(back to the list of all Panda meeting minutes)
Zoom Link
Time
8 am PT
Attendees
Brian Yanny Wei Yang Richard Dubois James Chiang Wen Guan Mikolaj Kowalik Edward Karavakis Michelle Gower Jen Adelman-Mccarthy Fabio Hernandez Tim Jenness
Regrets
Links
- CM/Panda Interaction: https://confluence.lsstcorp.org/x/f9lGDQ
- Panda Status: link
- Panda team's Rubin Work/Priority List
- CE monitoring at Lancaster: https://lsst.lancs.ac.uk/fabric/
Agenda:
- CM news
- Panda news
- uniform PQ name and batch job name?
- news on using Lancaster monitoring for HammerCloud? can it submit Panda jobs?
- Panda in IDF, show we delete them? How?
- FYI: Update on Panda meets Rucio: discussion in Rucio data replication meeting on deterministic vs non-deterministic RSE
Notes:
- CM News
- Can now use CM tools to submit to multi-DF (before we had to use bare bps commands). However, some features are needed in CM tools. e.g. need scripts to run chain-collection command.
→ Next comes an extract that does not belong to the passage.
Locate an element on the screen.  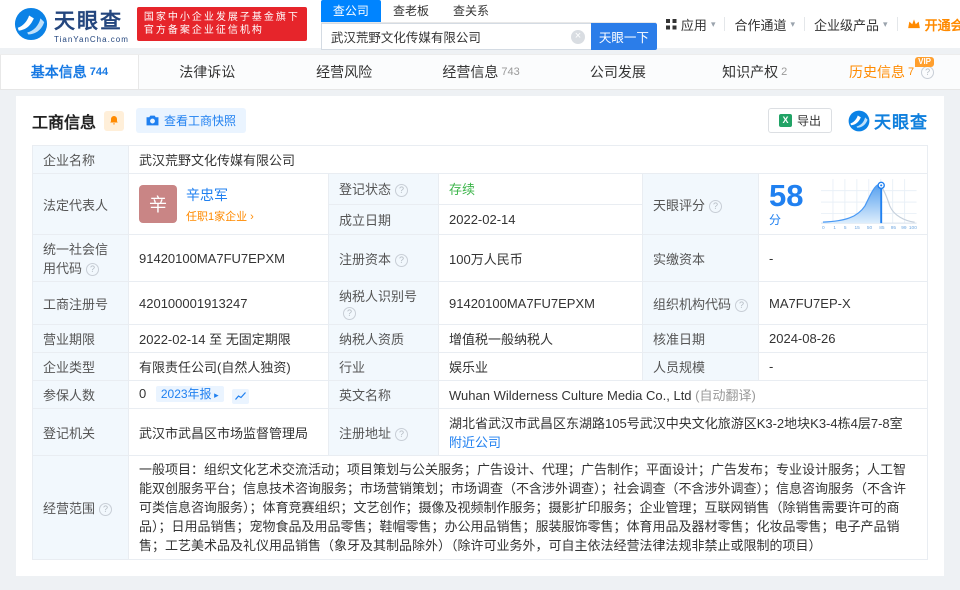
svg-text: 85 is located at coordinates (883, 228).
- Working on accessing remote sites directly for debugging purpose.
- See a few job with long wall time >> CPU time.
- more stress test after Panda config changes during winter break? Sierra will try later this week or next week.
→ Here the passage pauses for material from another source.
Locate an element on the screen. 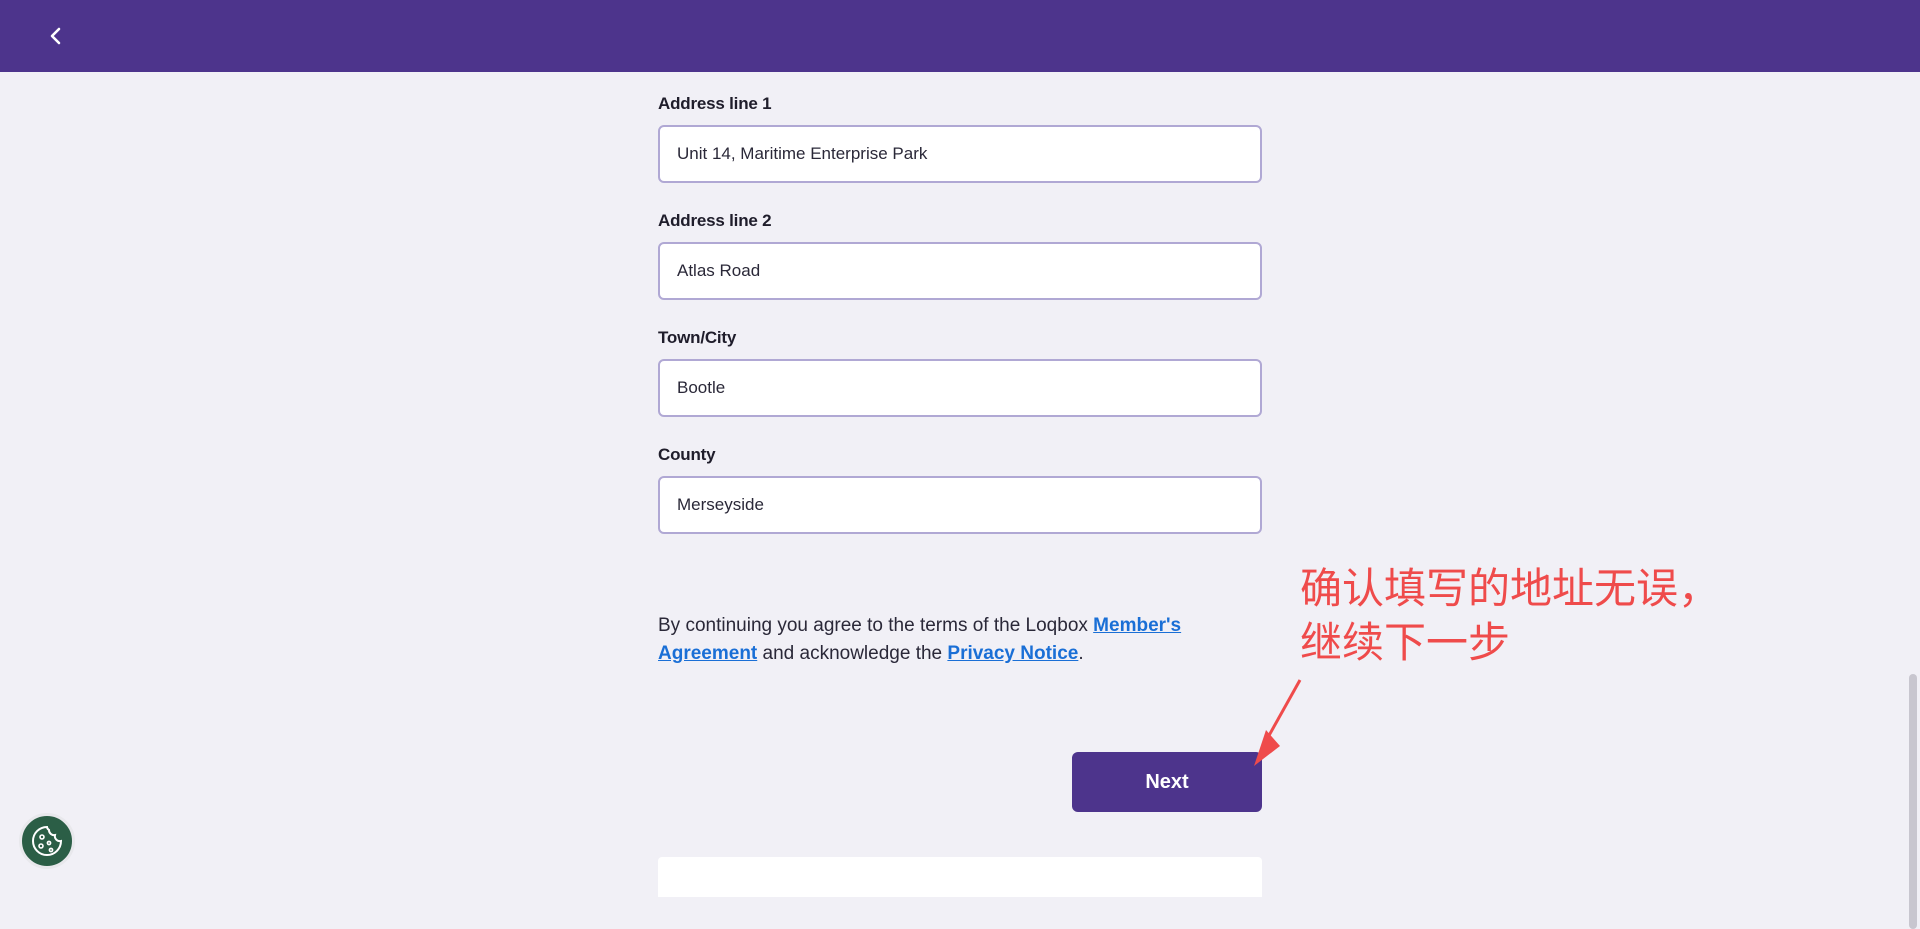  cookie-icon is located at coordinates (48, 840).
- Heartbeat info from payload?
- pipeline team implemented logging infrastructure, and should be turn on
- pilot should monitor this and to avoid killing tasks.
- Wen will check and send a message to the pipeline team that we want to configure the logging infrastructure to emit heartbeat every 2h (ideally ~30m).
- Where to set the bps retry? In bps submission yaml. Currently per task? Wen will work on finer granularity.
- Panda News:
- fixed a problem in bps report.
- Event service is not ready yet. Need to fix a panda monitoring problem (Postgres specific).
- Readiness probe in k8s (suggested during Panda K8s deployment review) implemented.
- Panda/iDDS accept ping test. Currently probe the web frontend, not the backend agents.
- HammerCloud
- Peter is looking into it, based on Lancaster CE monitoring
- will include pipeline check jobs submitted via Panda.
- Panda meets Rucio
- Steve is working on registering output to Rucio. His script does in-place registration (avoid copying/upload). Work with non-deterministic RSEs but the main RSEs are all DF are deterministic.
- Concern about extra info in Rucio DB is using non-deterministic RSEs widely.
- To use deterministic RSE, one question is how to handle Rucio scope.
- To be discussed in Rucio data replication meeting.